Re: [libvirt] [PATCH v2 1/8] Added public API to enable post-copy migration

6 Nov 2014

On 01 Oct 2014, at 12:07 , Jiri Denemark <jdenemar@redhat.com> wrote:
...
On Wed, Oct 01, 2014 at 10:45:33 +0200, Cristian KLEIN wrote:
...
On 2014-09-30 17:16, Daniel P. Berrange wrote:
...
On Tue, Sep 30, 2014 at 05:11:03PM +0200, Jiri Denemark wrote:
...
On Tue, Sep 30, 2014 at 16:39:22 +0200, Cristian Klein wrote:
...
Signed-off-by: Cristian Klein <cristian.klein@cs.umu.se>
---
 include/libvirt/libvirt.h.in | 1 +
 src/libvirt.c                | 7 +++++++
 2 files changed, 8 insertions(+)

diff --git a/include/libvirt/libvirt.h.in b/include/libvirt/libvirt.h.in
index 5217ab3..82f3aeb 100644
--- a/include/libvirt/libvirt.h.in
+++ b/include/libvirt/libvirt.h.in
@@ -1225,6 +1225,7 @@ typedef enum {
     VIR_MIGRATE_ABORT_ON_ERROR    = (1 << 12), /* abort migration on I/O errors happened during migration */
     VIR_MIGRATE_AUTO_CONVERGE     = (1 << 13), /* force convergence */
     VIR_MIGRATE_RDMA_PIN_ALL      = (1 << 14), /* RDMA memory pinning */
+    VIR_MIGRATE_POSTCOPY          = (1 << 15), /* enable (but don't start) post-copy */
 } virDomainMigrateFlags;
I still think we should add an extra flag to start post copy
immediately. To address your concerns about it, I don't think it's
implementing a policy in libvirt. It's for apps that want to make sure
migration converges without having to spawn another thread and monitor
the progress or wait for a timeout. It's a bit similar to migrating a
paused domain vs. migrating a running domain and pausing it when it
doesn't seem to converge.
Your point about spawning another thread makes me wonder if we should
actually look at adding a 'VIR_MIGRATE_ASYNC' method (that would require
P2P migration of course). If this flag were set, virDomainMigrateXXX would
only block for long enough to start the migration and then return.
Callers can use the job info API to monitor progress & success/failure.
Then we wouldn't have to keep adding flags like you suggest - apps can
just easily call the appropriate API right away with no threads needed
This would make a lot of sense. The user would call:
"""
virDomainMigrateXXX(..., VIR_MIGRATE_POSTCOPY | VIR_MIGRATE_ASYNC)
virDomainMigrateStartPostCopy(...)
"""
Would this be seen as more cumbersome than having a dedicated 
VIR_MIGRATE_POSTCOPY_AUTOSTART?
The ASYNC flag Daniel suggested makes sense, so I guess you can just
ignore my request for a special flag. Although, I don't think the ASYNC
stuff needs to be done within this series, let's just focus on the
post-copy stuff.
Hi Jirka,

I talked to the qemu post-copy guys (Andrea and Dave in CC). Starting post-copy immediately is a bad performance choice: The VM will start on the destination hypervisor before the read-only or kernel memory is there. This means that those pages need to be pulled on-demand, hence a lot of overhead and interruptions in the VM’s execution.

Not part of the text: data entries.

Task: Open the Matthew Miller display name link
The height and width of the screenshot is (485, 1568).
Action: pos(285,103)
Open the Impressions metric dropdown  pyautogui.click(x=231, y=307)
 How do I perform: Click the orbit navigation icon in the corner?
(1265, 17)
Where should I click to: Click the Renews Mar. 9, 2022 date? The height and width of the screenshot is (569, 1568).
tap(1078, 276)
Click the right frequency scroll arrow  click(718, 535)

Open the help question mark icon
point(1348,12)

Instead, it is better to first do one pass of pre-copy and only then trigger post-copy. In fact, I did an experiment with a video streaming VM and starting post-copy after the first pass of pre-copy (instead of starting post-copy immediately) reduces downtime from 3.5 seconds to under 1 second.

Given all above, I propose the following post-copy API in libvirt:

virDomainMigrateXXX(..., VIR_MIGRATE_ENABLE_POSTCOPY)
virDomainMigrateStartPostCopy(...) // from a different thread

This is for those who just need the post-copy mechanism and want to implement a policy themselves.


virDomainMigrateXXX(..., VIR_MIGRATE_POSTCOPY_AFTER_PRECOPY)

This is for those who want to use post-copy without caring about any low-level details, offering a good enough policy for most cases.

What do you think? Would you accept patches that implement this API?

Cristian